霊感

 60歳を過ぎた女性のひいばあさんと言えば、明治の人だろうか、まさか江戸時代の人ではないだろう。いやひょっとしたら江戸時代の可能性もないではない。 僕が牛窓に帰った頃から知っている品がありおとなしい女性が薬を手渡した後、恐ろしいような話を始めた。「私は霊感が普通の人より強いのかもしれない、私のひいばあさんが霊能者だったから」と言うのだ。何でそんなことが分かるのと尋ねた僕に、腰が痛くて立っているのも辛いはずなのに、1年前にあった話を始めた。  とても元気そうには見えないが、こんな人こそ病気はしにくい。その方も60歳まで何の病気もしなかった。ところが60を回った頃から腰が痛くなり、ついに去年腰の手術をしてもらった。その時の話をしてくれたのだ。入院して数日後から、夕方のある時間になると突然、ベッドの上に寝ているその人の胸を人の手が押さえるのだ。胸が圧迫されるから息苦しくなり呼吸もしにくいような感じになる。1時間くらい声も出さずに耐えているとすうっと手が離されて胸の圧迫感が取れるそうだ。3日間同じ事が起こったので、病院に訴えて部屋を変えてもらった。その病室で亡くなった人の霊だと訴えたら変えてくれたそうだ。部屋を変えてもらうとその夜は何も起こらなかったが、翌日から又再開した。今度はもっと症状が激しくて、足先から冷たくなって、そのうち両手まで冷たくなる。それと同時進行で手足がしびれてきて歩いたり物を持ったりできなくなるのだそうだ。胸は圧迫されて呼吸しにくくなるし声を出そうにも出ないし、ムカムカして吐きそうになるがものを食べていないから吐くこともできない。それこそ生きた心地がしなかったと言う。  その症状はいつまでつ続いたのと尋ねると、医師に安定剤をもらってから収まったという。医師は気のせいだからと言っていたらしい。彼女は以来、自分が霊的に感受性が強いことを心配して安定剤を飲んでいるという。僕が処方せんを調剤しながら何で安定剤が出ているのか尋ねたことから全てのこの会話が始まったのだ。  医師が気のせいだといって簡単にすませてしまったものだから、彼女は1年近く無駄な安定剤を飲んでいる。その症状こそが、手術に対する不安による極度の緊張の連続で起こったパニック症状なのだ。そう言った場合良くあることだと説明してあげれば、霊などを想像することは以後なかっただろう。気のせいではなく不安のせいなのだ。もっと心の深いところからわき上がったものだ。その事を医師がもっと丁寧に話してあげていれば良かった。

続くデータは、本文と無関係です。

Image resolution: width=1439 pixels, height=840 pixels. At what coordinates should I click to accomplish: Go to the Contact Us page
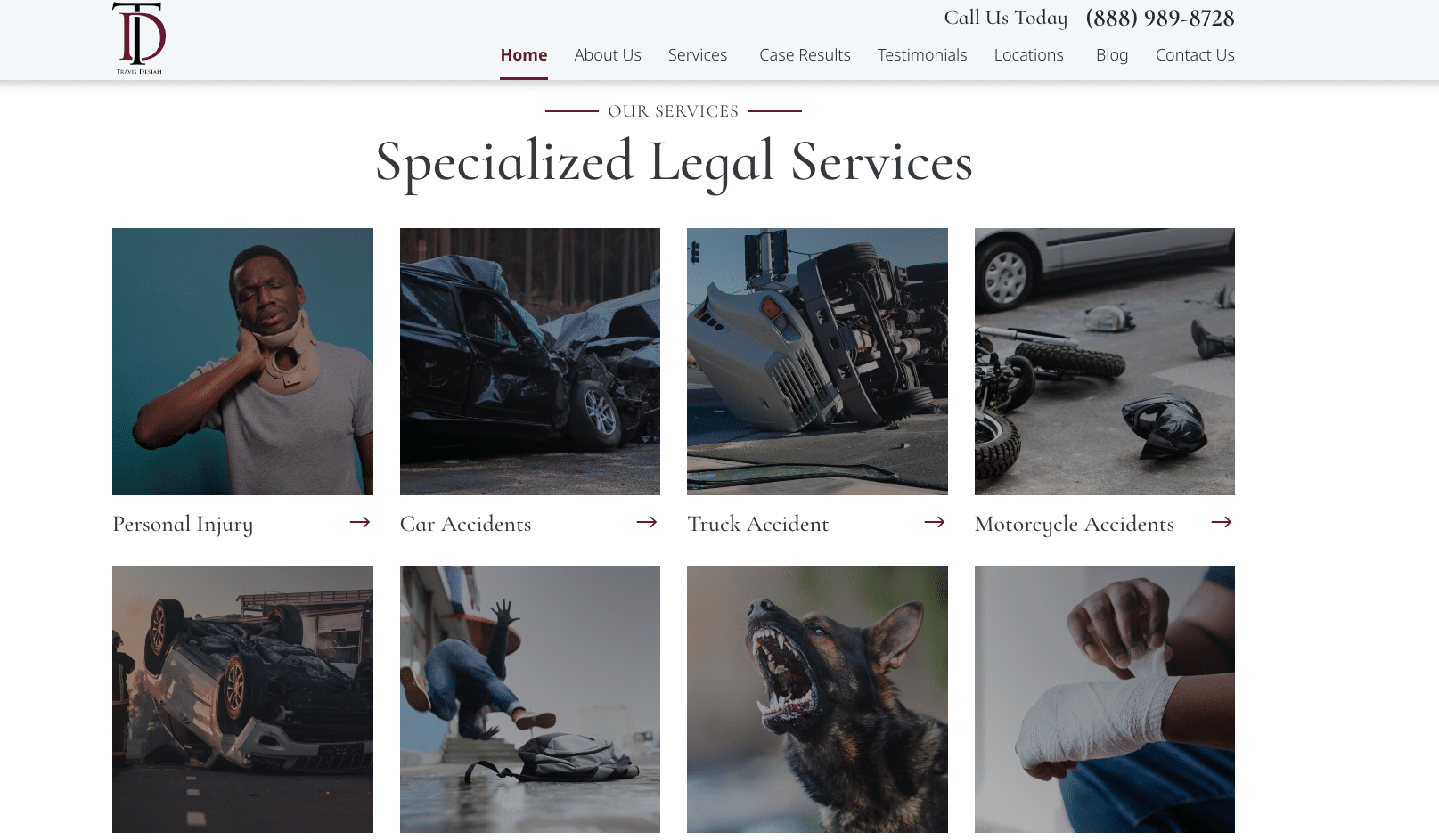[1195, 55]
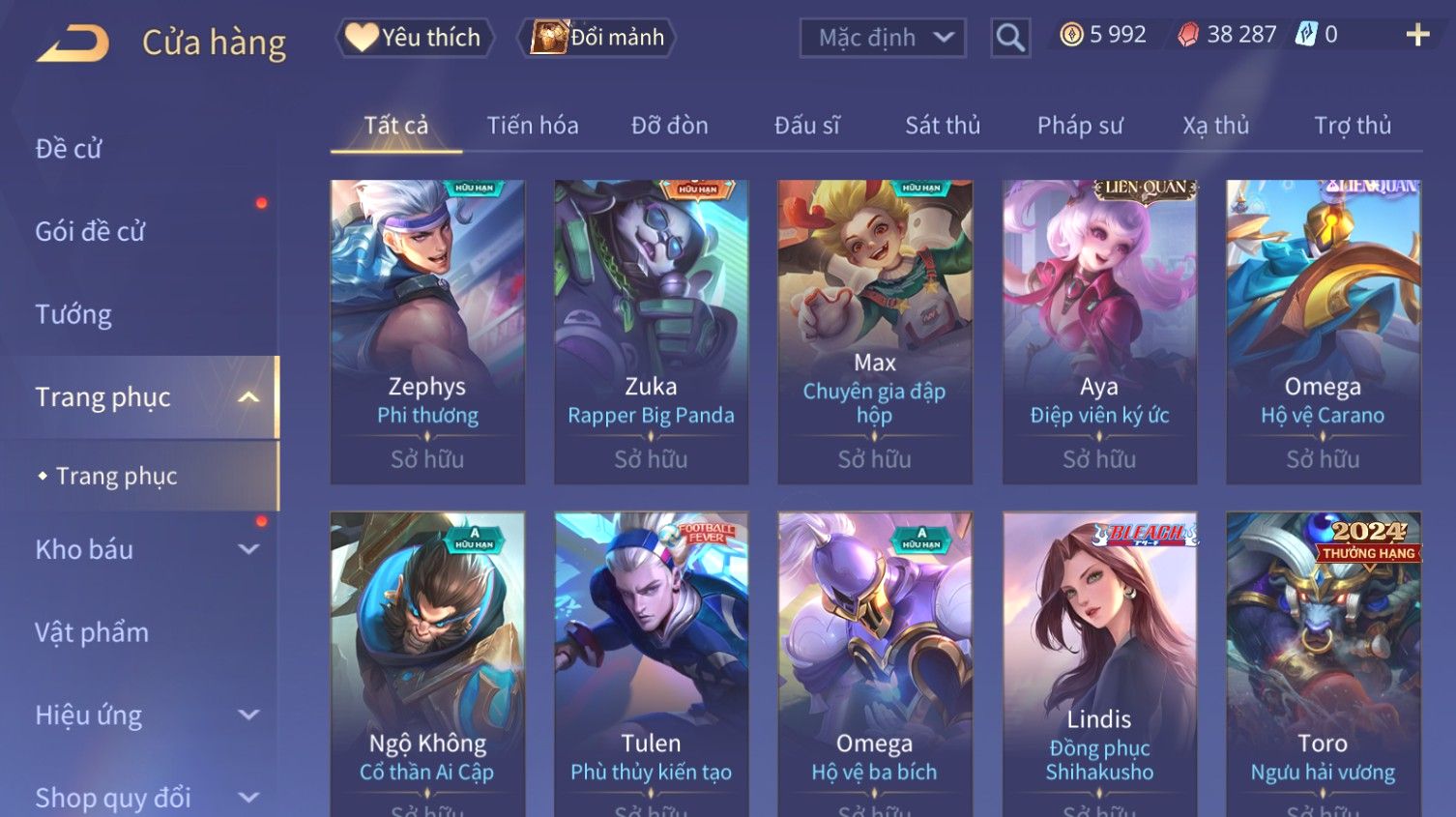Screen dimensions: 1456x817
Task: Tap the red ruby currency icon
Action: click(1188, 36)
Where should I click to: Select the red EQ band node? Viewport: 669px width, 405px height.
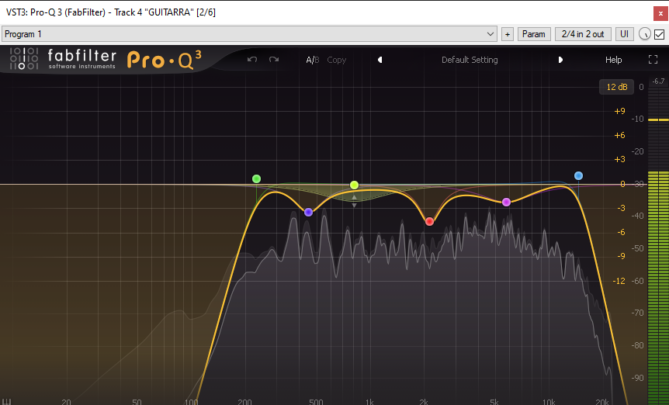pyautogui.click(x=430, y=221)
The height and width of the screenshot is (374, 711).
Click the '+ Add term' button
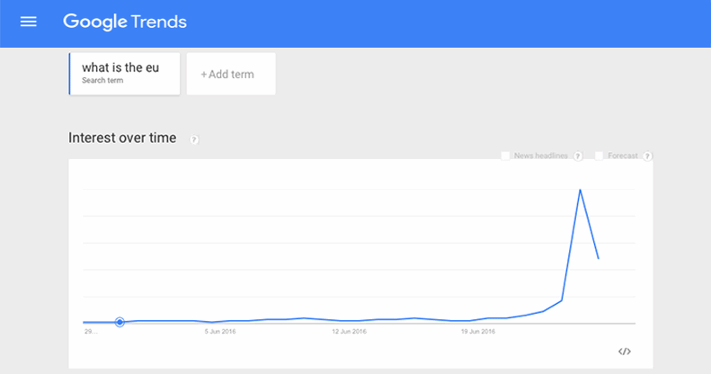click(x=231, y=73)
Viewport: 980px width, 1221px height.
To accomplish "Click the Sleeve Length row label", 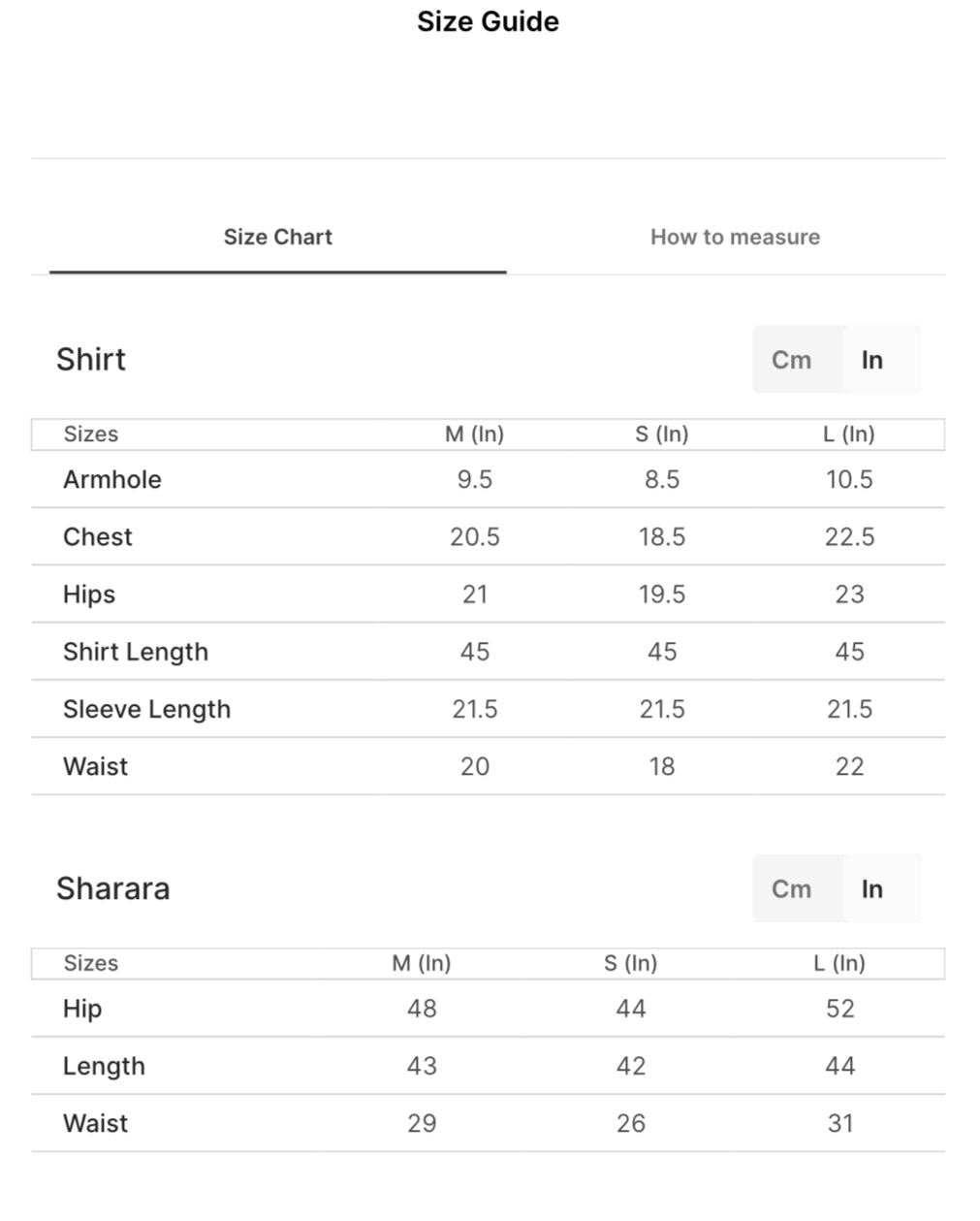I will (147, 709).
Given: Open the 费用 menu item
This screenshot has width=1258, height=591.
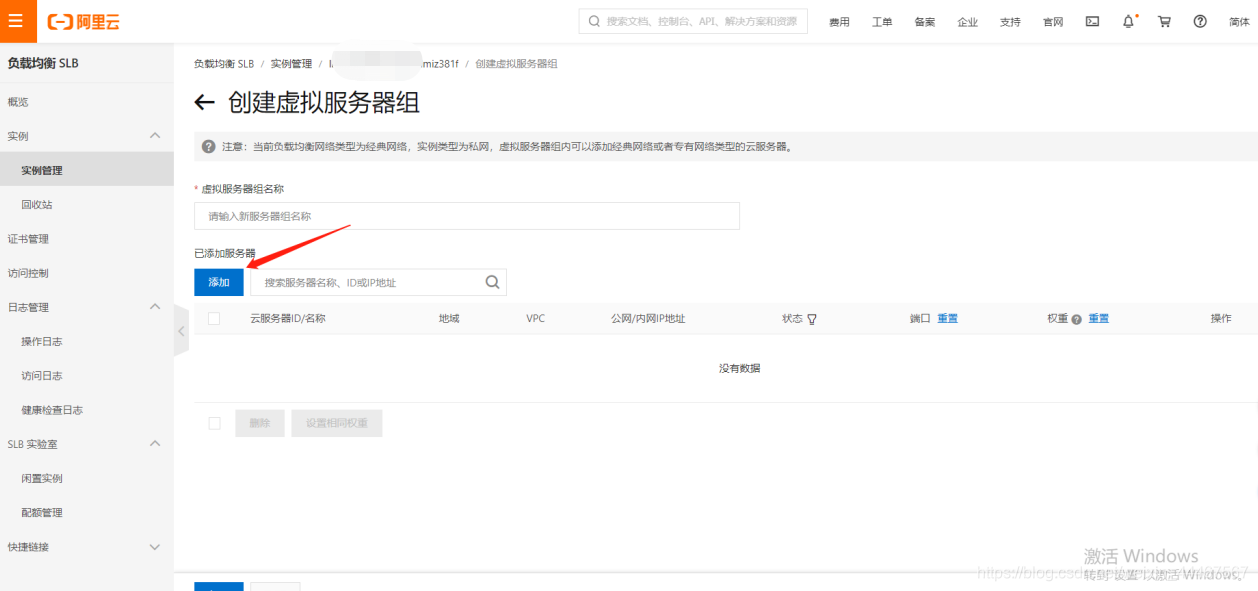Looking at the screenshot, I should [839, 20].
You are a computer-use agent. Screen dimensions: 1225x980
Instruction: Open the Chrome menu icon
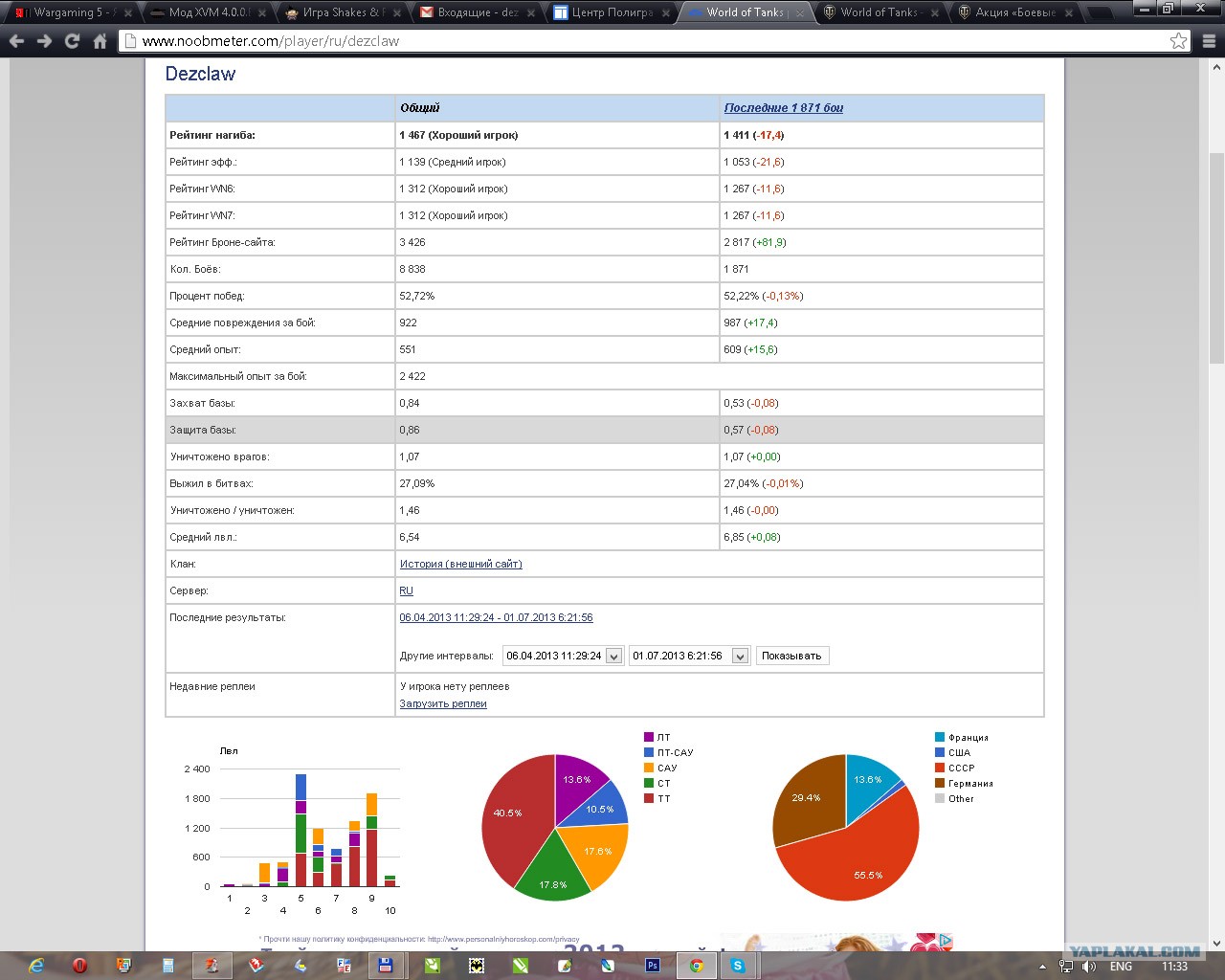coord(1209,41)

腰の手術で入院したのだから医師もそこまで思いは至らなかったのかもしれないが、やはり丁寧に対応すべきだったのではないかと思う。  病院の白い壁に囲まれて精神を強く持っておれる人ばかりとは限らない。ベッドから見上げる景色に希望が映るのだろうか。揺れるカーテンに、黒ずんだシミに何かが宿っていると思っても仕方ないほど気弱にもなる。弱いもの、弱い人に心を寄せるのは健康すぎる人、力を持ちすぎている人には難しいのかもしれない。明日立場が逆転するかもしれないなどと言う不安感すらその種の人達には起こらないのかもしれない。それこそが社会全体の心の病そのものなのだが。